‘It's gotta save your soul': ZZ Top guitarist Billy Gibbons on longevity and that famous beard
The blues are about sex, of course, but the songs are also good-humoured and, at their best, suffused with a generosity of spirit. The band's early radio hit, La Grange, was a hymn to a Texan house of ill repute.
The band broke through with the ineffably named Tush, a good-humoured but bruising guitar workout that turned a nonce word into a bawdy crowd-pleaser.
'That has a rather interesting backstory,' Gibbons says. 'We were warming up for a show, way down in Alabama in a rodeo arena with a dirt floor. It was hot, and I started cranking out a warm-up guitar riff. The lighting director came running up and said, 'Keep at it, whatever you're doing is resonating!'
'We returned to the dressing room and grabbed a piece of paper. At the time down in Texas, the word 'tush' was kind of a slang word meaning fine or 'the ultimate' or 'rico' [Spanish for rich.] I said, 'Well, let's use this word – it means 'the best!' '
It is suggested to Gibbons that 'the best' probably is not what most people think the word means. He chuckles. 'There are other connotations as well, which we'll leave to one's imagination.'
After the records in the 1970s that forever cemented the band's reputation, ZZ Top pulled off a coup in the 1980s.
The two frontmen created a signature style, turning their beards, like their volume, up to 11, with whiskers down to belt buckles.
In the 1980s, the trio brightened their sound on singles like Legs and Sharp Dressed Man, and became comfortably cartoony MTV stars. Hill and Gibbons later paired the beards with a variety of outlandish headgear.
The decades since have flown by, and time, of course, has taken its toll on ZZ Top as it has on the music as a whole. Hill died of bursitis four years ago.
'It was a good run,' Gibbons says soberly. (Hill's place is now taken by his longtime guitar technician, Elwood Francis, who has grown out his own beard.)
Along the way, Gibbons became a guitar hero.
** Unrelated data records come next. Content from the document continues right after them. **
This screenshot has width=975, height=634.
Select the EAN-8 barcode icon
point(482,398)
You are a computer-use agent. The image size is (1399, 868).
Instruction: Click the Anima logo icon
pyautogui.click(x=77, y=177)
His conversation is peppered with reminiscences of this or that star. Ask Gibbons how it felt to play on stage with Eric Clapton, and he'll note that he'd been talking to Clapton on the latter's 80th birthday the week before. He's crossed paths with many others, including Bob Dylan.
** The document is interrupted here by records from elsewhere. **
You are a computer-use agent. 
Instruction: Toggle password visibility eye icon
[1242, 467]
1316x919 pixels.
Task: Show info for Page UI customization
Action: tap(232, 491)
'One of my proudest possessions,' Gibbons says, 'is a recording of Bob Dylan singing [ZZ Top song] My Head's in Mississippi. He was playing in Mississippi. He turned to his band and said, 'I hope you know it, because we're going to do it!' '
His inspirations go back to when his mother took him to see Elvis Presley at the age of five. Rock and roll, he assures the interviewer, will continue as long as he has anything to say about it.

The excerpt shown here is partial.